▶ THE TASK
Repeat the lines of the data below without any change, beginning with the line that contains "Open the Assigned list filter icon" and continuing through the line that contains "pos(615,1460)", both included.

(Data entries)

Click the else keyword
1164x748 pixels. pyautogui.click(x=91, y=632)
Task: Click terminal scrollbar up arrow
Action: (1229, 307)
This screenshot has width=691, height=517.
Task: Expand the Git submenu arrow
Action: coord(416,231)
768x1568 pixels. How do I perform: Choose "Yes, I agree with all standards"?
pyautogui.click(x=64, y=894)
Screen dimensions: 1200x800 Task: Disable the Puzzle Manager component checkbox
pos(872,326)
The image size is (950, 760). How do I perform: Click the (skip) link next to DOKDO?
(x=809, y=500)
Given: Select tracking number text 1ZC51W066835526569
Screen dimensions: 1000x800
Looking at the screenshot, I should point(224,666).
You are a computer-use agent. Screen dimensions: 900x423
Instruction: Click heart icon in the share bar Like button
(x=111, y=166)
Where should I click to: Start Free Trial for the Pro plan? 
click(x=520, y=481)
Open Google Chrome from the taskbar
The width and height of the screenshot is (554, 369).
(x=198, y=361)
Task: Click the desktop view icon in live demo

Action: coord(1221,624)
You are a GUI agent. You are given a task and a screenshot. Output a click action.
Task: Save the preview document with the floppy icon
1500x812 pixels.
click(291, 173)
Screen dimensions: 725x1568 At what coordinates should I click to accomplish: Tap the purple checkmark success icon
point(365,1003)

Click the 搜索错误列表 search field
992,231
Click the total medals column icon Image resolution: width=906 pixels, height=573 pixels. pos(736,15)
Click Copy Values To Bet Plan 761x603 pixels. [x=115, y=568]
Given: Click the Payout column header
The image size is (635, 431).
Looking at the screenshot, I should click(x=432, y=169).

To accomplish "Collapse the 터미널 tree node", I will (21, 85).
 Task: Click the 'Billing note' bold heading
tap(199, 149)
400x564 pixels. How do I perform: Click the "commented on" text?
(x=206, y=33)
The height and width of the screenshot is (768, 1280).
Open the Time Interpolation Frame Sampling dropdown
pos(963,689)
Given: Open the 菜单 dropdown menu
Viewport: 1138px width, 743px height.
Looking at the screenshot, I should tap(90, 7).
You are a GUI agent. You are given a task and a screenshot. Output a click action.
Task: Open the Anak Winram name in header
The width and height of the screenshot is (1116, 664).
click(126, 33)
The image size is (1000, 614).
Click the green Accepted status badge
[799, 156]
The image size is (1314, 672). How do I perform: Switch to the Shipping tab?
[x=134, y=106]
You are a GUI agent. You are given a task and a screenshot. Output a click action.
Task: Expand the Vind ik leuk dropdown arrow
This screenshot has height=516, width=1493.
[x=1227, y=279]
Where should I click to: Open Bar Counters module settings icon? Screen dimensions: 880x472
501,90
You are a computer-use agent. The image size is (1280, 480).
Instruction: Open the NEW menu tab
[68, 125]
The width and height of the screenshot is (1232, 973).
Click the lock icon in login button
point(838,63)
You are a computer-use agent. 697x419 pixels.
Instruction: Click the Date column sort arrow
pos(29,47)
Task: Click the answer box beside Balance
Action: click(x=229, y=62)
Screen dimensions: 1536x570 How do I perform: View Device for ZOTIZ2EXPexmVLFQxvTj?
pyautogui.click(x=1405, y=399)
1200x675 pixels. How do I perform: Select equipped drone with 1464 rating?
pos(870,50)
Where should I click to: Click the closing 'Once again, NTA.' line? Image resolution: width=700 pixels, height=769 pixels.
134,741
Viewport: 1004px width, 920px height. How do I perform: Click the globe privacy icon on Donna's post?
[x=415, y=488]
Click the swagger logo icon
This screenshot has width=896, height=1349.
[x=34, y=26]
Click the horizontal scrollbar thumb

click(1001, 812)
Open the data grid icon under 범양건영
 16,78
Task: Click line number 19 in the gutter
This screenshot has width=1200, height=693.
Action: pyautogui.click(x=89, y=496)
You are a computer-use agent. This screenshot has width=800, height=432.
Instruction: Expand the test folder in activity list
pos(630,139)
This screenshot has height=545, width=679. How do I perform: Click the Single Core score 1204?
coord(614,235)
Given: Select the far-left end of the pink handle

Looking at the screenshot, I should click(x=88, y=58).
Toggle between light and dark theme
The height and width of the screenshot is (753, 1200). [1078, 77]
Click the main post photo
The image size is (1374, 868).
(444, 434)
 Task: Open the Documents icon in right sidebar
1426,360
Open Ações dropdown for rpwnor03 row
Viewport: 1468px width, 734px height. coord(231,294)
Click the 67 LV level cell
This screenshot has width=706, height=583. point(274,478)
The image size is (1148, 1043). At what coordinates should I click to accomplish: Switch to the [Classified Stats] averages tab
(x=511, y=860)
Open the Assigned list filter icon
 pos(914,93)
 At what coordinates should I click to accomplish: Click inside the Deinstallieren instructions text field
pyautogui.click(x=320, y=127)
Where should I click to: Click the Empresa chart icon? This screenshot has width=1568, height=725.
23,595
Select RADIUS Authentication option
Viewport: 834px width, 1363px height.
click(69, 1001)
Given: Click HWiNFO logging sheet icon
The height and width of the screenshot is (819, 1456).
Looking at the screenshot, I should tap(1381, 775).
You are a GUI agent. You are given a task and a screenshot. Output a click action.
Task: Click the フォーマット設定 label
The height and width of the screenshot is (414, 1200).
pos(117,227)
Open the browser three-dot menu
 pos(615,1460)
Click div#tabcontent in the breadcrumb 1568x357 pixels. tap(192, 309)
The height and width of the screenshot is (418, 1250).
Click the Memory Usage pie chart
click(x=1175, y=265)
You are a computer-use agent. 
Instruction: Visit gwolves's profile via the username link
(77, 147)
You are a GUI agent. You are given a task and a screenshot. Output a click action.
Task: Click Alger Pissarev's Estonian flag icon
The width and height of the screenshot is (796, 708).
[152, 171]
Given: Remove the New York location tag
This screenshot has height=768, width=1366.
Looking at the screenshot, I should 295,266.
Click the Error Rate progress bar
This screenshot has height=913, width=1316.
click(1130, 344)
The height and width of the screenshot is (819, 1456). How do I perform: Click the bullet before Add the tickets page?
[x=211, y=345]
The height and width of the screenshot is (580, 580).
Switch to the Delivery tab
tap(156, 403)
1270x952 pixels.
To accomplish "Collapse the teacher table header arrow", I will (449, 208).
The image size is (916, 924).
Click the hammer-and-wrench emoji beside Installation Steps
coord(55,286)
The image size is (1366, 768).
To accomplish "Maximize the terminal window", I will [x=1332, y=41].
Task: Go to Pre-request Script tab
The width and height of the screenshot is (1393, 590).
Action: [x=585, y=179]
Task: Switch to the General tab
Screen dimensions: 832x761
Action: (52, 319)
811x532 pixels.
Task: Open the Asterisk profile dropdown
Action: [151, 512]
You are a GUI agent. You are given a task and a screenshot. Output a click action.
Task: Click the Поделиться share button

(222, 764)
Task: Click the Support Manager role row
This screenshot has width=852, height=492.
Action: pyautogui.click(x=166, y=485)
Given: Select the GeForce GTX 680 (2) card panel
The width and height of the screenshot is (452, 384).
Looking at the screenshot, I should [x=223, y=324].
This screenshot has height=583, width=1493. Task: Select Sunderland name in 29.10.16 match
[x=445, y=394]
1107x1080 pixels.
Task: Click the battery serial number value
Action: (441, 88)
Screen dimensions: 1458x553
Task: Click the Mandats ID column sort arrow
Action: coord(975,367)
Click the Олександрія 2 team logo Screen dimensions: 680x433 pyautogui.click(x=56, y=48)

▶ TASK SOLUTION
Open the Assigned list filter icon
 pos(914,93)
 At what coordinates should I click to accomplish: Click inside the Deinstallieren instructions text field
pyautogui.click(x=320, y=127)
Where should I click to: Click the Empresa chart icon? This screenshot has width=1568, height=725.
23,595
Select RADIUS Authentication option
Viewport: 834px width, 1363px height.
click(69, 1001)
Given: Click HWiNFO logging sheet icon
The height and width of the screenshot is (819, 1456).
Looking at the screenshot, I should tap(1381, 775).
You are a GUI agent. You are given a task and a screenshot. Output a click action.
Task: Click the フォーマット設定 label
The height and width of the screenshot is (414, 1200).
pos(117,227)
Open the browser three-dot menu
 pos(615,1460)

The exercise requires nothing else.